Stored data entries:
§

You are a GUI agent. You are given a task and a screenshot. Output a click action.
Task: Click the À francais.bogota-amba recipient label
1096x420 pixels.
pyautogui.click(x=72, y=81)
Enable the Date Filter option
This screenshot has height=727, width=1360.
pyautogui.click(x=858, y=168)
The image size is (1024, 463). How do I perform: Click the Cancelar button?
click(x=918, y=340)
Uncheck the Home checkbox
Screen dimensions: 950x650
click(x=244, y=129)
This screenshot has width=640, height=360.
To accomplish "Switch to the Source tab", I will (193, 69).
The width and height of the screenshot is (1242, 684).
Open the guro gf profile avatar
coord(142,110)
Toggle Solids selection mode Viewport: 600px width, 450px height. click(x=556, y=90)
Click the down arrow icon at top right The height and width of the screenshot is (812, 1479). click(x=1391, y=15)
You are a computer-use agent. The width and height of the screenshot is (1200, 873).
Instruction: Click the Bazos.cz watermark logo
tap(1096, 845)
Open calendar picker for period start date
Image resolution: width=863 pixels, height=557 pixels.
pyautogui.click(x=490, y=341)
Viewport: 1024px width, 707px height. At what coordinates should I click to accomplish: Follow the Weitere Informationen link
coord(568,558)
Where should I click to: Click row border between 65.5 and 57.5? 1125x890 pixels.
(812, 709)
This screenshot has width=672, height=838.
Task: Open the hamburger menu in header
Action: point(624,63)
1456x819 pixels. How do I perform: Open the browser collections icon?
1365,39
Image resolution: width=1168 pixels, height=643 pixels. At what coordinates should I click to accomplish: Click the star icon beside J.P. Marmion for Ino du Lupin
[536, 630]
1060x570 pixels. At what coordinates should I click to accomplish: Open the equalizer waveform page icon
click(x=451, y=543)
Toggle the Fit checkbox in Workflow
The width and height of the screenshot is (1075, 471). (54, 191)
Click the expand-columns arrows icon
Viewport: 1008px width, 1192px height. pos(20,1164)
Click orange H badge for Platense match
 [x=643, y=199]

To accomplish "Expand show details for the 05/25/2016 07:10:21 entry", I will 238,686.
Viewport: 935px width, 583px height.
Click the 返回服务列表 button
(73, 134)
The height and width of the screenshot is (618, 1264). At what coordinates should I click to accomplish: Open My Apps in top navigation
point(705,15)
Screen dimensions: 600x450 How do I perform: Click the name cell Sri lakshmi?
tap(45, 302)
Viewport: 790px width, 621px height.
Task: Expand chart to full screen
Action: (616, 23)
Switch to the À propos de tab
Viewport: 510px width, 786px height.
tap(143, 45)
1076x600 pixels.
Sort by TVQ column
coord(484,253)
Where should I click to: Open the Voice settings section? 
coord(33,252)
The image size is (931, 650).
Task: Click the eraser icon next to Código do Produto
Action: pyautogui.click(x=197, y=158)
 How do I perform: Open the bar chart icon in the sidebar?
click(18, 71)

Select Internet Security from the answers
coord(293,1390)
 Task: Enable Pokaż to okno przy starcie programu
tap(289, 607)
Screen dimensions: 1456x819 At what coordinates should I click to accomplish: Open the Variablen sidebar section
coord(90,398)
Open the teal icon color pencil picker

§

• YOUR TASK:
For this exercise, return every line from the data that holds the string "Switch".

• EXERCISE OUTPUT:
To accomplish "Switch to the Source tab", I will (193, 69).
Switch to the À propos de tab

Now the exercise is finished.